Health

Locked up for ideology, Philippines’ political prisoners at risk of COVID-19

By Sara Gómez Armas

Manila, Apr 24 (efe-epa).- Vicente Ladlad, a 71-year-old with asthma and chronic obstructive pulmonary disease, is just one of the 609 prisoners of conscience inside the overcrowded Philippine prisons who are facing heightened risks of contracting COVID-19 as they are kept behind bars for their political ideology and leftist activism.

Ladlad has been in a Manila prison awaiting trial since November 2018, when he was arrested on charges of illegal possession of weapons and explosives, which his wife Fides Lim, the leader of Kapatid, a support group formed by relatives and friends of political prisoners, says were “planted by the police as an excuse to detain him.”

Her husband is a member of the National Democratic Front of the Philippines, a coalition of left-wing parties, trade unions and mass organizations, that has been negotiating a peace process with the government of President Rodrigo Duterte on behalf of the banned Communist Party of the Philippines and its armed wing, the New People’s Army.

“My husband was just a consultant on the peace panel with the communists but the political persecution against him an others consultants started in the second half of 2018, after President (Rodrigo) Duterte suspended the peace process,” Lim told EFE, also expressing concerns for her husband’s health.

He was arrested on the night of Nov. 8, 2018 while hiding at the house of his friends Alberto and Virginia Villamor after learning there was an arrest warrant issued against him.

“The police broke into the house in the middle of the night and they threatened them with guns and forced them to lie on the floor while they were putting the arms inside,” said Lim, who alleged that no fingerprints of the trio – who have been kept in Manila’s Camp Bagong Diwa prison pending trial ever since – were found on the weapons.

According to Karapatan, a national network of human rights groups, the Philippines has 609 political prisoners, out of which 362 have been arrested during Duterte’s term.

“The majority of them are social activists.
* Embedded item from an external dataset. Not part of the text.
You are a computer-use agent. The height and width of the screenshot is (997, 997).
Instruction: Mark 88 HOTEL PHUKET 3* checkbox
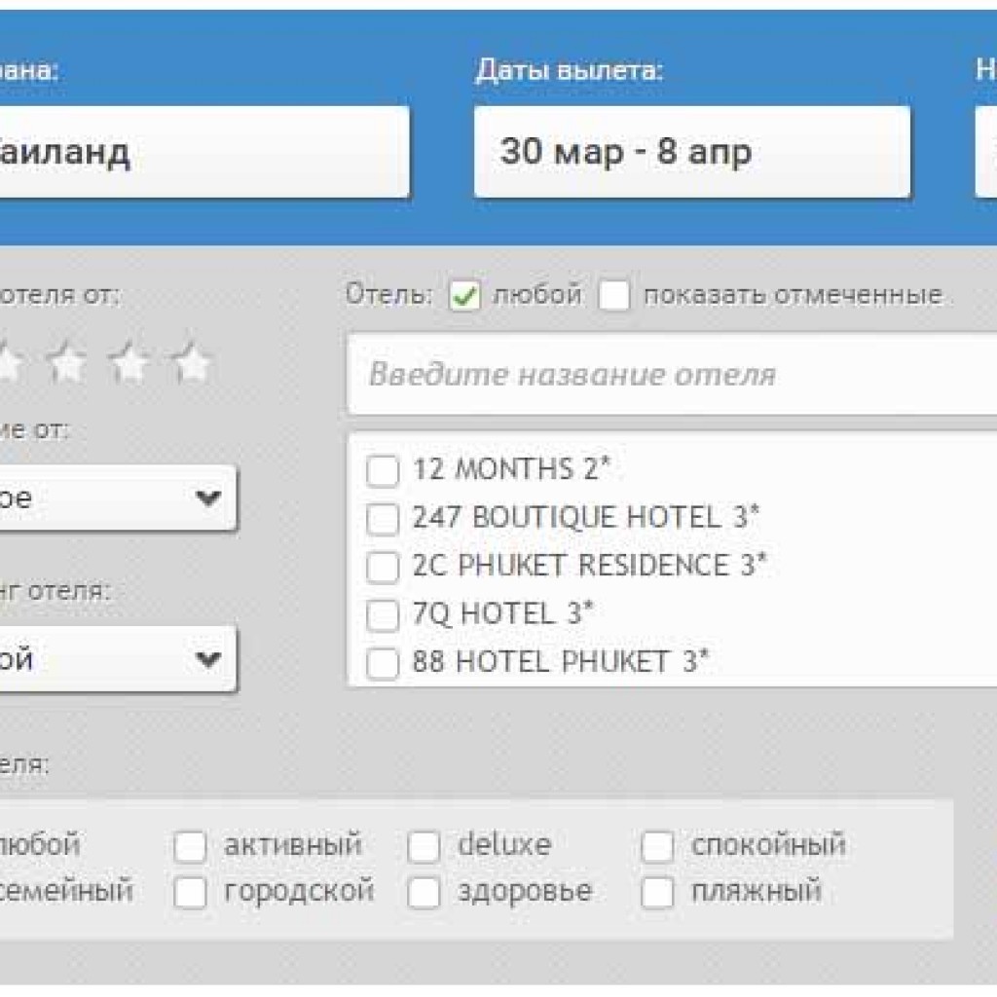(x=383, y=664)
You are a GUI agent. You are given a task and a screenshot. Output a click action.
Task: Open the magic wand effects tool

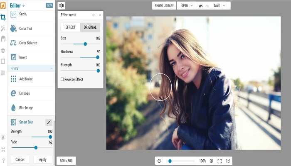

The majority were accused of charges of illegal possession of firearms and explosives, which the political prisoners allege were planted when they were arrested,” Karapatan Secretary General Christina Palabay told EFE, alleging a “pattern” of persecution against political activists under the current regime.

These prisoners include 100 women, 47 senior citizens and 63 people suffering from various ailments.

Lim has been unable to meet or talk to her husband since the beginning of March, when visits were suspended to prevent the COVID-19 epidemic from entering prisons.

Until recently the government had declared the jails safe from the coronavirus, but last week nine prisoners and as many employees tested positive in Manila’s Quezon prison, which is built to house 800 inmates but is currently crammed with more than 3,800, forced to sleep in shifts.

Another 19 positive cases have surfaced in the Mandaluyong women’s prison in the capital, while a 41-year-old died on Monday inside a prison in Cebu, the second biggest city in the country.

According to official data, Philippine prisons hold 500 percent more inmates than their capacity, which makes social distancing impossible.

National and international rights groups have urged authorities to release people jailed for minor crimes, as well as senior citizens and sick prisoners.

“The outbreaks follow multiple earlier warnings that an eruption of COVID-19 in the country’s jails or prisons could be disastrous, due to dangerously high overcrowding and inadequate access to basic services such as food, water, hygiene and healthcare,” Amnesty International said on Tuesday.

Fides Lim is part of a group of 22 family members of political prisoners who on Apr. 8 filed a plea in the Supreme Court seeking pardons for political prisoners and the release of inmates most vulnerable to catching COVID-19

The top court heard the petition last Friday and gave the government five days to file a response, while the Office of the Court Administrator on Monday instructed judges to expedite trials and issue bail to those with pending cases.

More than 75 percent of the Philippines’ 215,000 prisoners are in preventive detention awaiting trial, a situation which can stretch out for many years in a slow and inefficient justice system.

Sharon Cabusao is another signatory on the appeal to release political prisoners, including her husband Adelberto Silva, 73, a trade union activist who was also a consultant in the peace process with leftist rebels. Silva suffers from serious conditions such as hypertension and heart problems.